Z34では珍しい本格NAメカチューンド登場!「フェアレディZ NISMO」をはるかに超える衝撃の性能を披露!

ボアアップで3.9L化を達成したメカチューンはターボチューン並みのポテンシャルを発揮!


チューンドvsノーマル性能比較

  チューンド ノーマル
0→50km/h加速 2.11秒/14.17m 2.98秒/18.91m
0→100km/h加速 5.72秒/92.5m 6.55秒/94.33m
0→150km/h加速 10.12秒/247.86m 12.17秒/289.86m
0→180km/h加速 13.72秒/413.23m 17.4秒/529.65m

※ノーマルはZ34 NISMOの数値。


俊足サーキット仕様の実力はNISMOを大幅越え!!

チューニング代表として用意した車両は、実力派ショップ「スクリーン」のサーキットスペック。

全国各地のサーキットを走り込み、Z34としてレコードタイムとなるような激速タイムを残しているマシンだ。しかもボディの軽量化はほとんどしておらず、エンジンもNAのまま。メカチューンでなんと460psまでパワーアップさせているというから驚かされる。

エンジンチューンのポイントとなる箇所は大きくわけて、ふたつ。

ひとつはJUNのスリーブをブロックに打ち込み、98φというCP製のオーバーサイズピストンとJUNのコンロッドを組み込んだ腰下。

オーバーサイズピストンによって排気量は3.9ℓにまで上がり、コンロッドを強化することでパワーアップ分に対応する強度を確保。
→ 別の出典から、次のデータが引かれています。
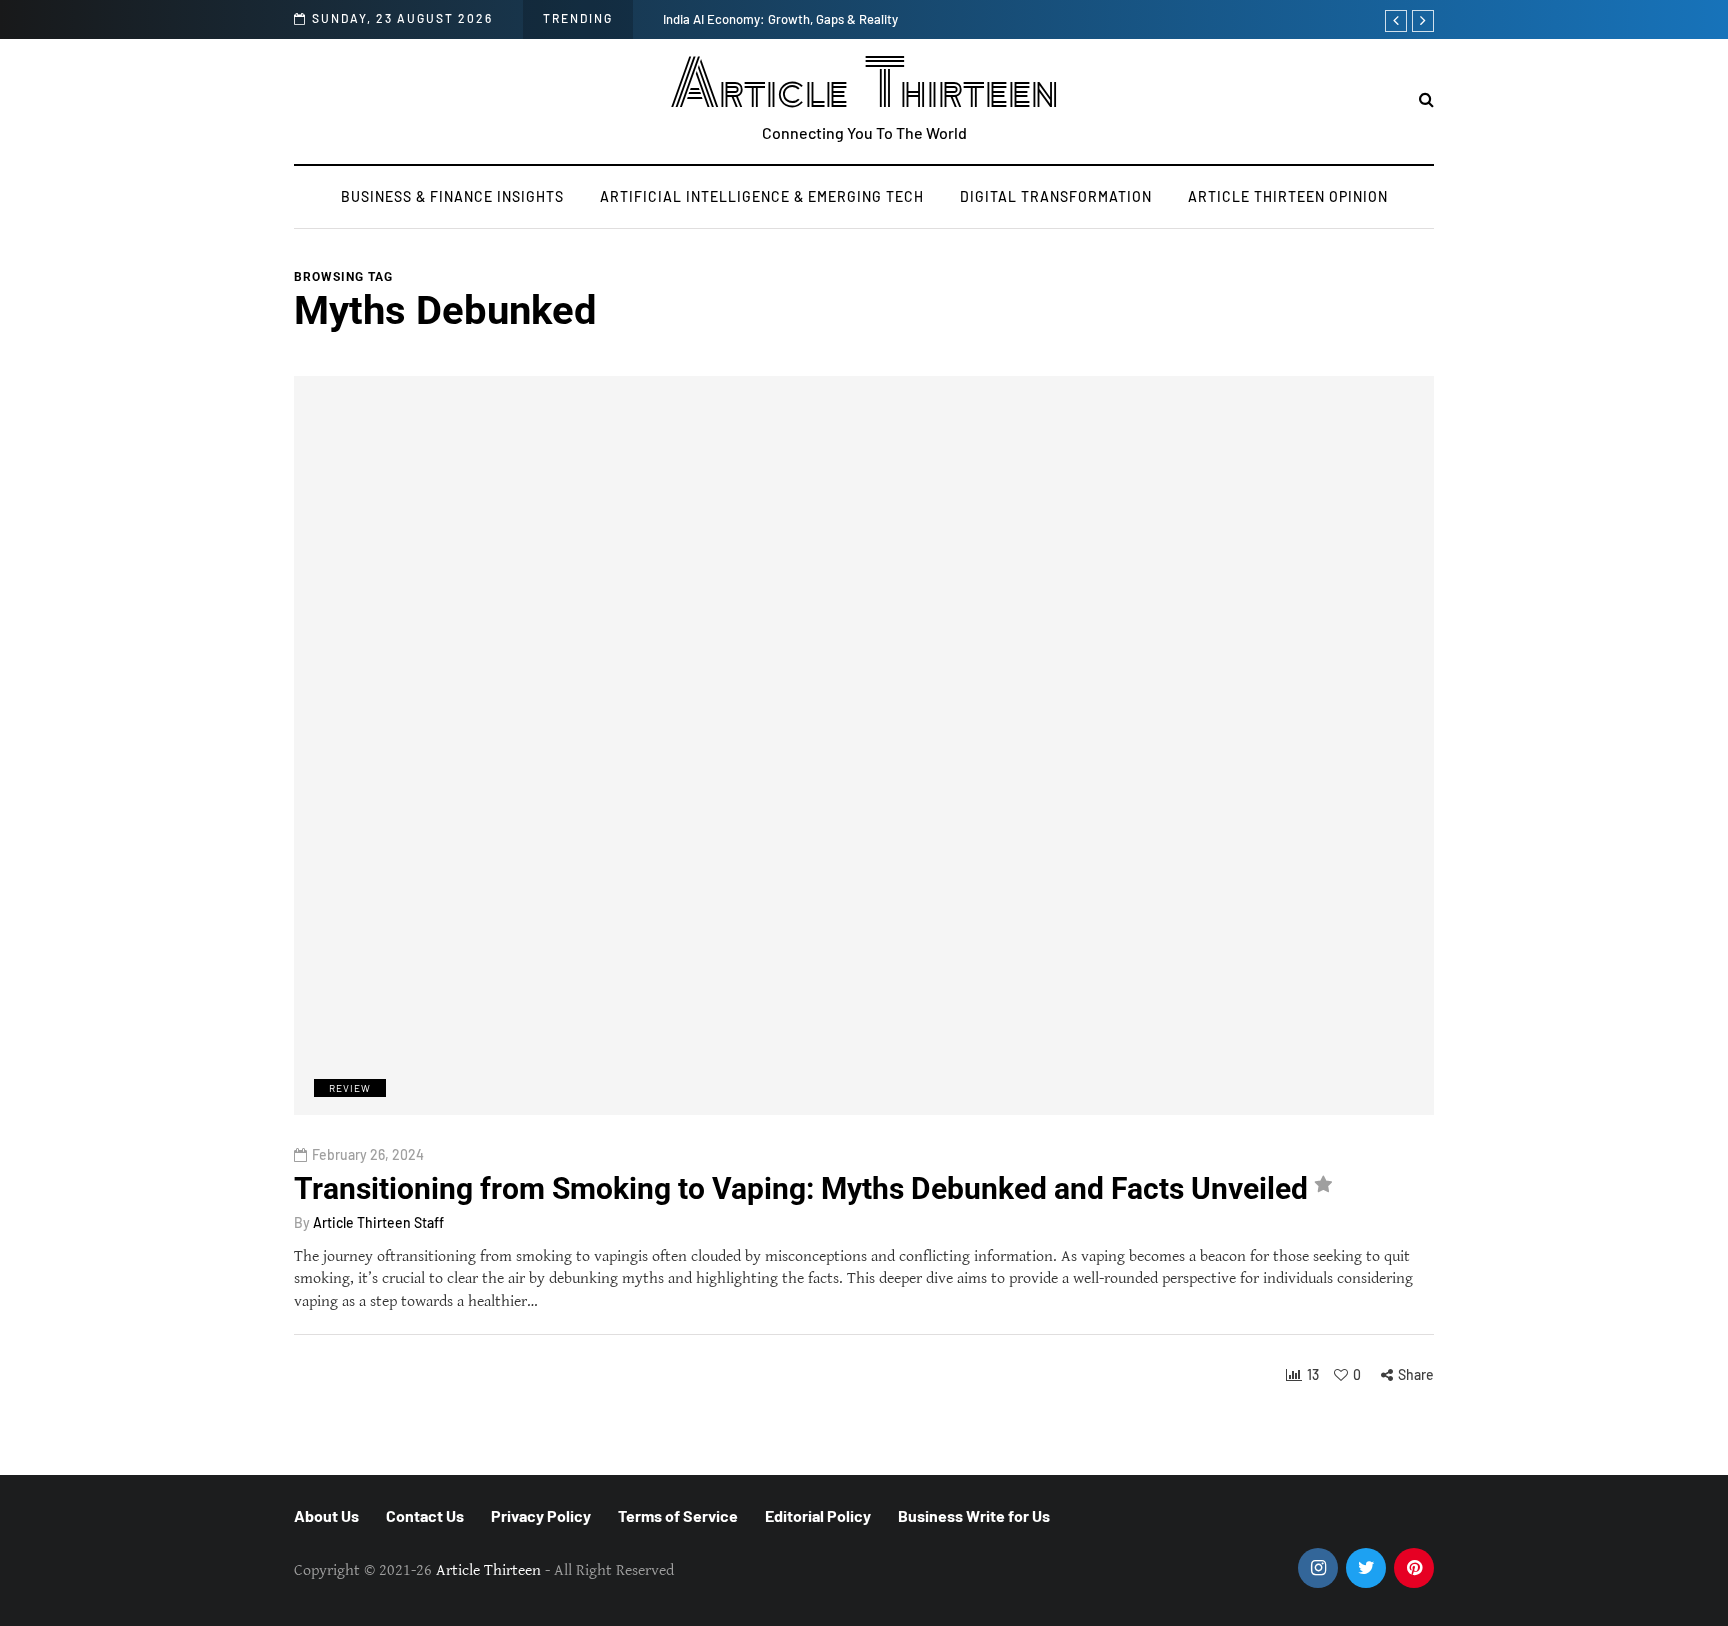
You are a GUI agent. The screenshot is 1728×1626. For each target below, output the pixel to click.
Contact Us (425, 1515)
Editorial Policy (818, 1515)
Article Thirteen (864, 85)
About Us (326, 1515)
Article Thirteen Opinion (1288, 196)
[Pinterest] (1414, 1568)
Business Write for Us (974, 1515)
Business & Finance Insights (452, 196)
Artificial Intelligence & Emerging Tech (762, 196)
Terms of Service (678, 1515)
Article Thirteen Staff (378, 1222)
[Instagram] (1318, 1568)
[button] (1426, 100)
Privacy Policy (541, 1515)
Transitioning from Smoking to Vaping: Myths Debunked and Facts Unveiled (801, 1188)
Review (350, 1088)
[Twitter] (1366, 1568)
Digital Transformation (1056, 196)
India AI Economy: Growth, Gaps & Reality (780, 19)
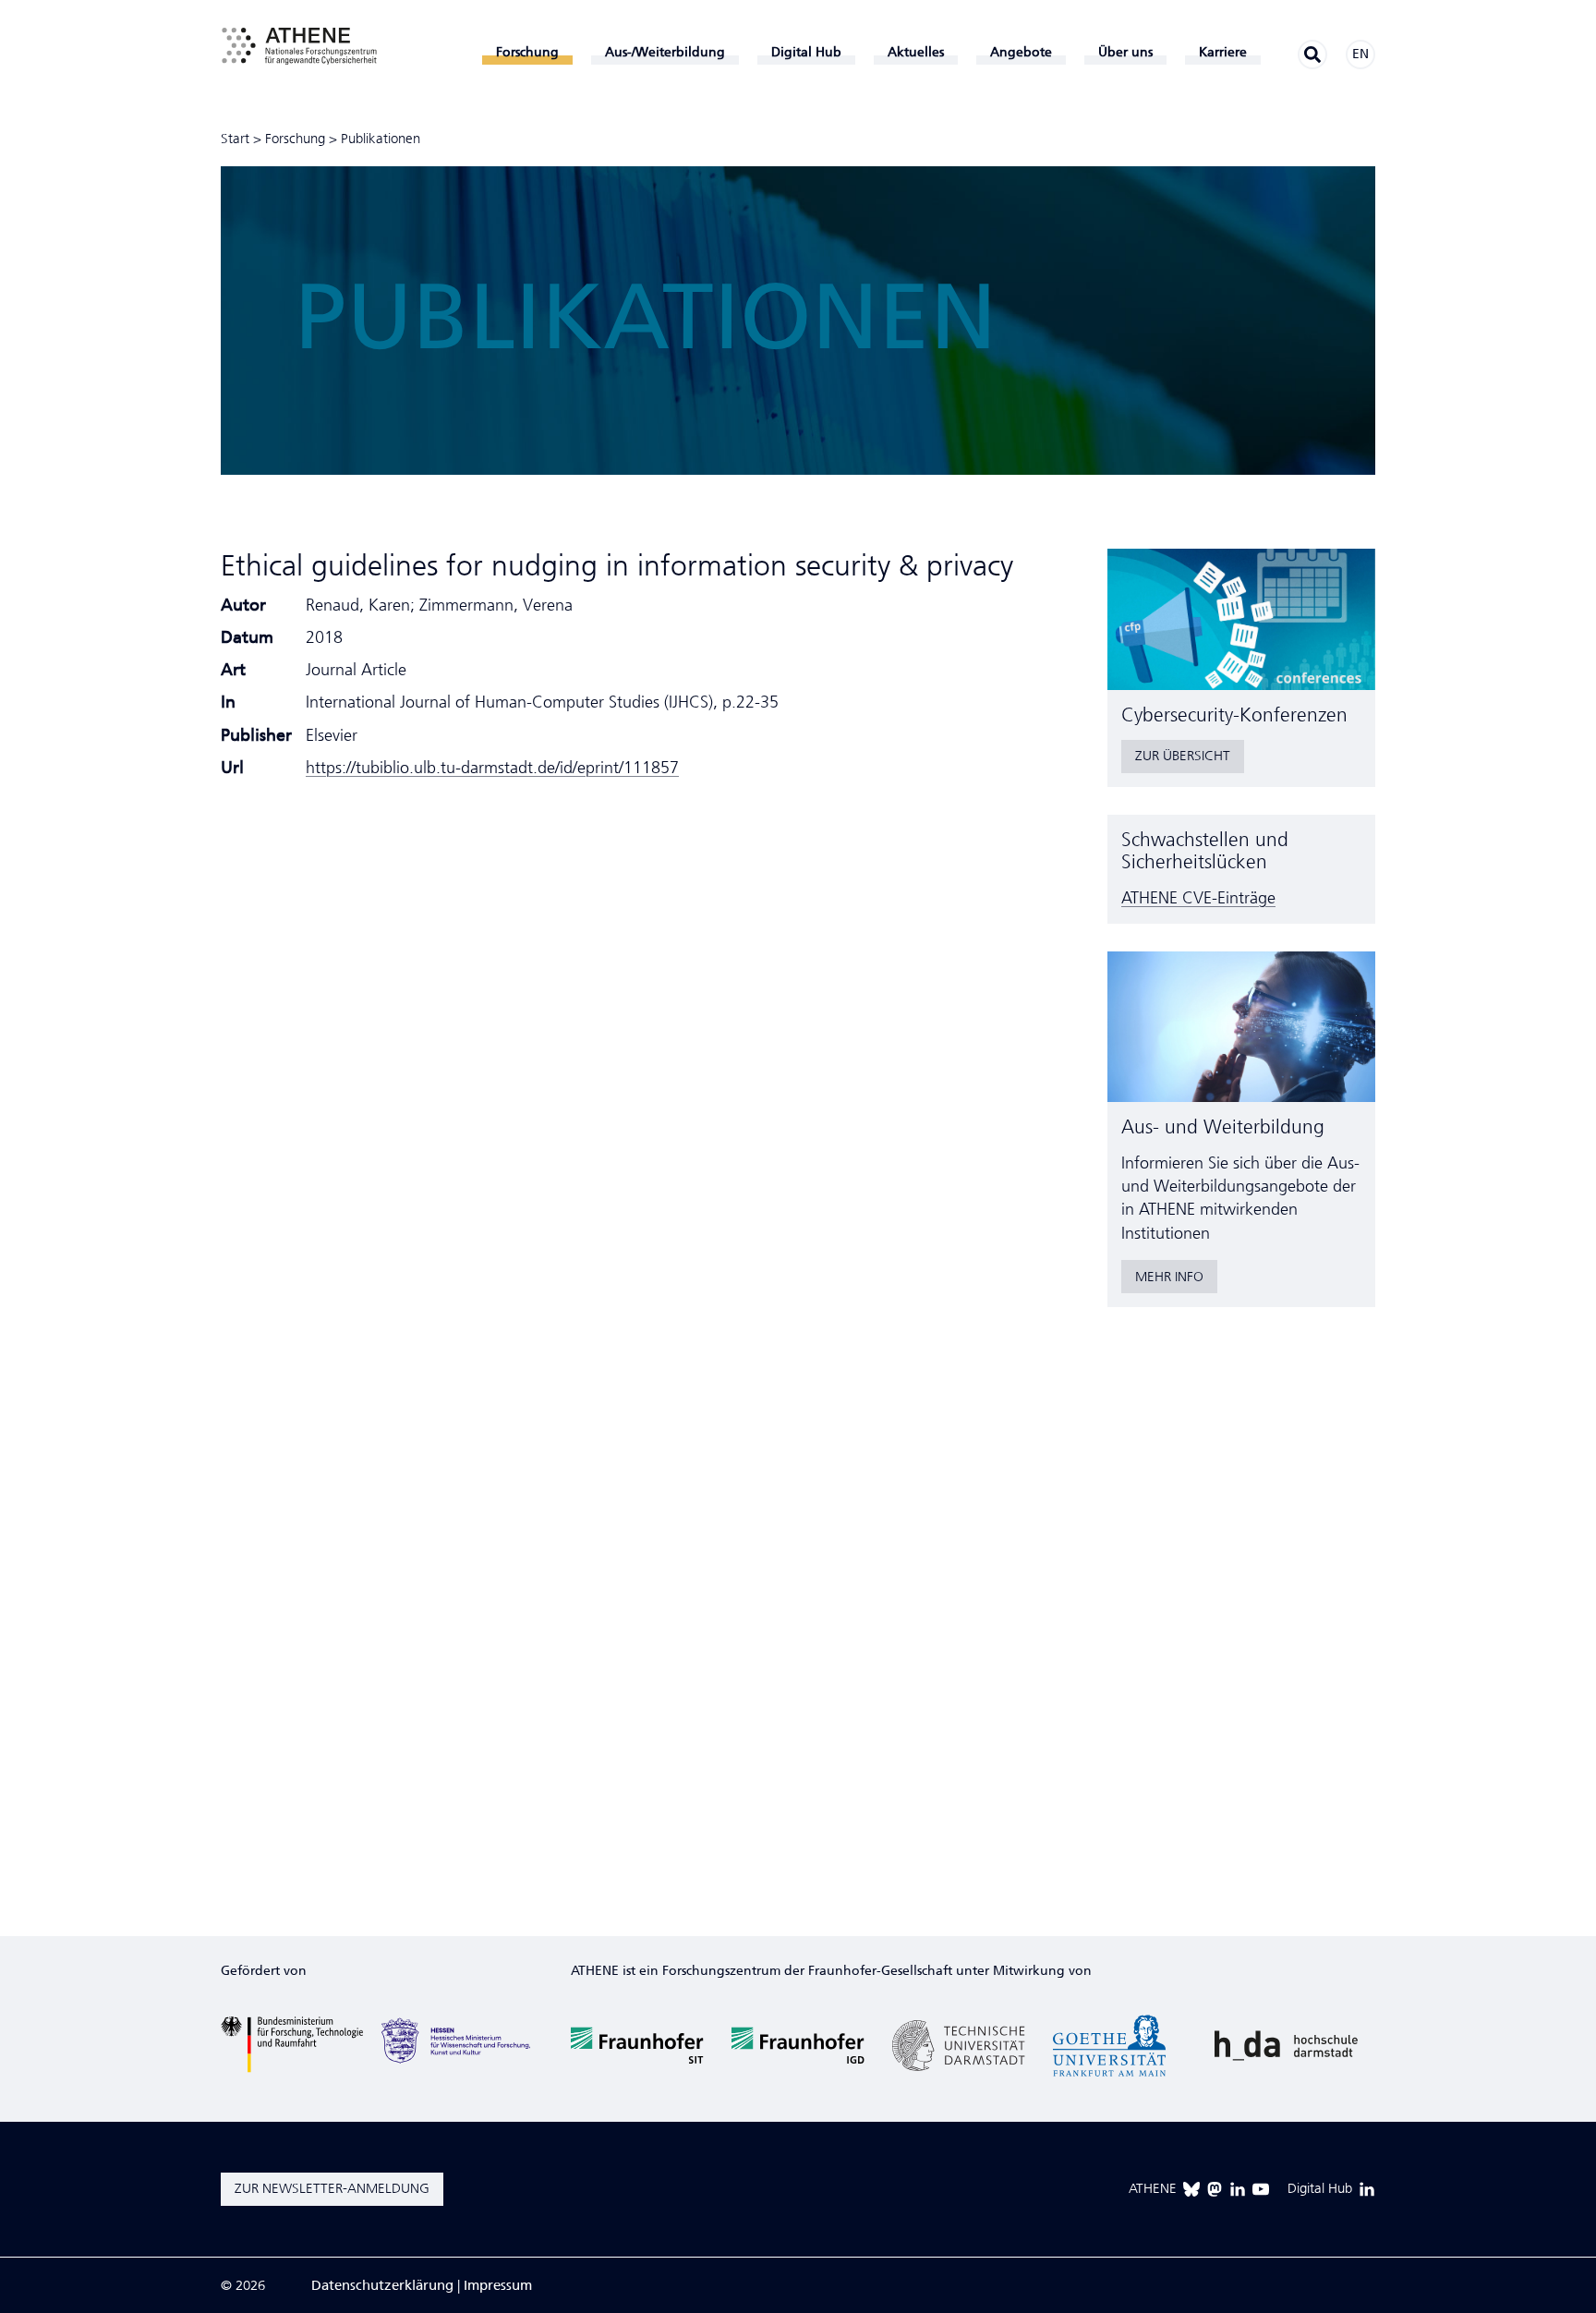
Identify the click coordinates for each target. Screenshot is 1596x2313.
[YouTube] (1260, 2189)
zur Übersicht (1182, 755)
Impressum (498, 2285)
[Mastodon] (1214, 2189)
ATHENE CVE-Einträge (1198, 898)
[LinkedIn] (1237, 2189)
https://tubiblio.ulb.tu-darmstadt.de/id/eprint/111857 (492, 767)
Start (235, 138)
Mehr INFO (1169, 1276)
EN (1360, 54)
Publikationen (380, 138)
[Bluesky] (1191, 2189)
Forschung (295, 138)
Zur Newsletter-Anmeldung (332, 2188)
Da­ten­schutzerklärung (382, 2285)
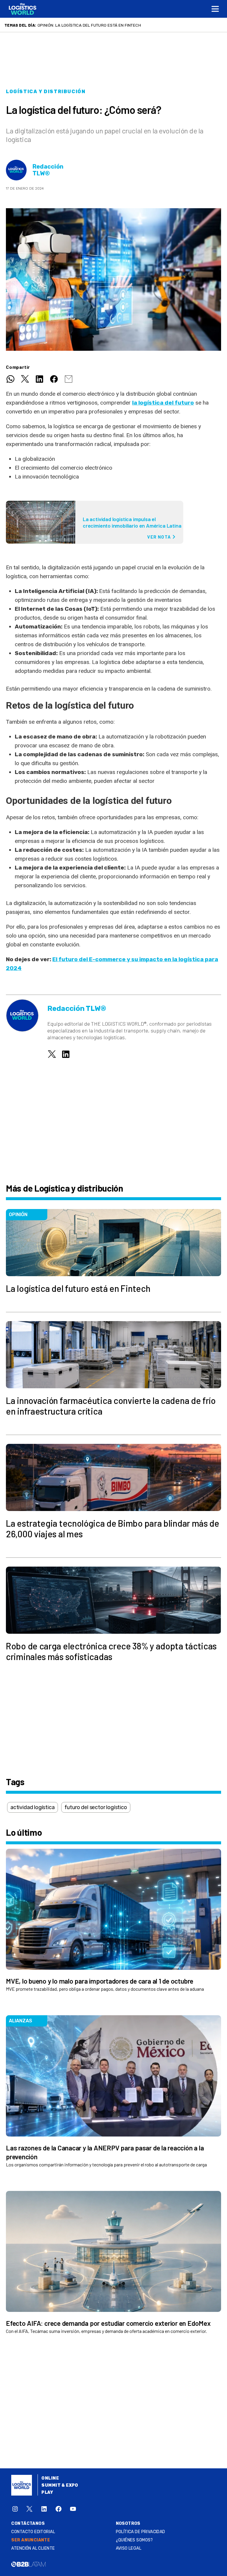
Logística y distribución (45, 91)
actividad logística (32, 1807)
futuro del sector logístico (95, 1807)
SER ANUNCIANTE (30, 2540)
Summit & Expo (59, 2485)
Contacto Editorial (33, 2531)
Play (47, 2492)
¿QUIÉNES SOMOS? (134, 2540)
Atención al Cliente (33, 2548)
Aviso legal (129, 2548)
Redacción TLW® (48, 170)
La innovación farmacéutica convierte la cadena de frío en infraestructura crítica (130, 25)
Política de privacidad (140, 2531)
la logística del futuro (163, 402)
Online (50, 2478)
ストロークはあえてノーマルのまま、高回転まで気持ち良くまわることを優先しているところもこだわりだ。

もうひとつはエキゾースト側にJUN製の288度ハイカムを組み込んだヘッド。

メカ的に手を入れた部分はこのハイカムに加え燃焼室やポートを軽く鏡面加工。インテークはカムの代わりに備えられたVVELというバルブの開閉機構が備わるが、コンピュータセッティングで作用角とリフト量を可変、制御することが可能だ。

コンピューターのセッティングをしたスクリーンの千葉さんによると「アイドリング付近は純正と同じ様な制御です。カムの作用角で言ったら240度程度。でも高回転にでは300度くらいの作用角になって、リフト量もピストンに当たらないギリギリまで、目一杯開いています」とのこと。

安定したアイドリングと高回転のパワーを両立した、排気量アップ+ハイコンプ+ハイカムというNAメカフルチューンエンジンに仕上がっているのだ。

気になるテストの結果は全項目で、純正チューンドとも言える355psのZ34ニスモの記録を上回り、0-180キロ加速が13秒とNAフルチューンエンジンとしては立派な記録。スクリーンの技術力、恐るべしである。

取材協力:スクリーン

VQ37VHRはブロックにJUNのライナーを打ち込むことで、ボアを98φまで拡大可能になる。この加工を施してからCP製の98φピストンとJUNのI断面コンロッドを組み込み、3.9ℓまで排気量を拡大している。圧縮比は12.3:1。VQ37VHRエンジン特徴と言えるVVELバルブ開閉システムもコンピュータセッティング済み。VVELの制御に関しては作用角を増やした方が良いのか、リフト量を増やした方が良いのかなど、試行錯誤の末に現在の仕様にたどり着いたという。

排気系はフジツボ製の45φエキマニ、60φフロントパイプ、80φマフラーで統一。大排気量NAエンジンの特性を引き出せるよう、少しずつパイプ径太くする手法でトータルに作られている。

サーキットを周回できるようにするため、DRLのラジエターとARCのオイルクーラーは開口部にL字型にマウント。どちらにもフレッシュエアを当てることで、水温と湯温の温度管理をしている。リアのフロア下にはミッション&デフのオイルクーラーを装備。

このクルマの凄いところは、これだけのエンジンチューンやサスペンションチューン、ブレーキチューンなどをしたサーキットコンプトでありながら、一方でストリート仕様としてほとんど軽量化していないこと。車重は約1550kgあるという。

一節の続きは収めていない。